Renouant le blues avec ses racines berbères, Titi Robin poursuit en quartet sa collaboration avec l'artiste gnawa Mehdi Nassouli, dans une radicalité artistique aspirant à faire éclater les clivages stylistiques. Dès les premières notes, Taziri annonce la couleur.

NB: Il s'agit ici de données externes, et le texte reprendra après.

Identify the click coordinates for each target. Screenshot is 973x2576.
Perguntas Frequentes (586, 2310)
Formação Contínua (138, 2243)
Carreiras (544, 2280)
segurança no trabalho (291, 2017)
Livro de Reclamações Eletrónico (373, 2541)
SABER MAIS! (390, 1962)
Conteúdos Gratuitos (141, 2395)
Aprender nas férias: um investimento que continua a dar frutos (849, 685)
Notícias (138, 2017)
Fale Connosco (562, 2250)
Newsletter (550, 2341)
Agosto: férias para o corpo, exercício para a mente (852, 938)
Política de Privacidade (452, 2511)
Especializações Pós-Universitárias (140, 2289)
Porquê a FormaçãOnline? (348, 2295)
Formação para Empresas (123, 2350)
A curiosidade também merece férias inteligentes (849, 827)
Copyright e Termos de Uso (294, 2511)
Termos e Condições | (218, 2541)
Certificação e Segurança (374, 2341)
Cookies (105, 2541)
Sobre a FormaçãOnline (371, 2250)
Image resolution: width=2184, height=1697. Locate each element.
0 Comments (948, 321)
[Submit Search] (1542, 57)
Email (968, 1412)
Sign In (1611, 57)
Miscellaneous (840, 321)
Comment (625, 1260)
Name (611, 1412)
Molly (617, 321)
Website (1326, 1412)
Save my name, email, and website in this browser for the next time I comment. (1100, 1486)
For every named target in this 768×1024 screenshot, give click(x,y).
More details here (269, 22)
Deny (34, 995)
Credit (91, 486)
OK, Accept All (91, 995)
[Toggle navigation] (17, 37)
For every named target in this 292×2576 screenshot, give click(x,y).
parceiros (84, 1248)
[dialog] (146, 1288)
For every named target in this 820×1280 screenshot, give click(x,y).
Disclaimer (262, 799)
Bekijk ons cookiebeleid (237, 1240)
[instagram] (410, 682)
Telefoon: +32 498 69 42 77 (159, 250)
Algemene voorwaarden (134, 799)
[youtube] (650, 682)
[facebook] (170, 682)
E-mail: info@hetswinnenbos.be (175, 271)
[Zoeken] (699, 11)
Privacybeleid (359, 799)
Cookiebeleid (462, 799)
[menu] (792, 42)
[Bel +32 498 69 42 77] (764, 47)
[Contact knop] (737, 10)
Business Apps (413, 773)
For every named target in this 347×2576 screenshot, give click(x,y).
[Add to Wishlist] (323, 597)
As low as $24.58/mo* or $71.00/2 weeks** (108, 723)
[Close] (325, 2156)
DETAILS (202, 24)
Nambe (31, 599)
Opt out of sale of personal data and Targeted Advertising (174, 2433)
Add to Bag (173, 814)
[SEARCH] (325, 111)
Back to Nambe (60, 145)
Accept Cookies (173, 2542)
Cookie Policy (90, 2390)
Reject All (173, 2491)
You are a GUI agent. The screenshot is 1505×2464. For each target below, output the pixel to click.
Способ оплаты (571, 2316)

Guitare, bouzouq, voix, guembri, bendir, percussions, accordéon, ribab, palmas... un voyage initiatique sur le pourtour méditerranéen de la musique commence.

S'adonnant une fois de plus à un superbe métissage de traditions multiséculaires, aux confluences  des cultures gitanes, orientales et européennes, le guitariste et joueur de bouzouq Titi Robin s'attelle  ici à nourrir son attrait pour les musiques marocaines, non sans créer une parfaite alchimie des  genres.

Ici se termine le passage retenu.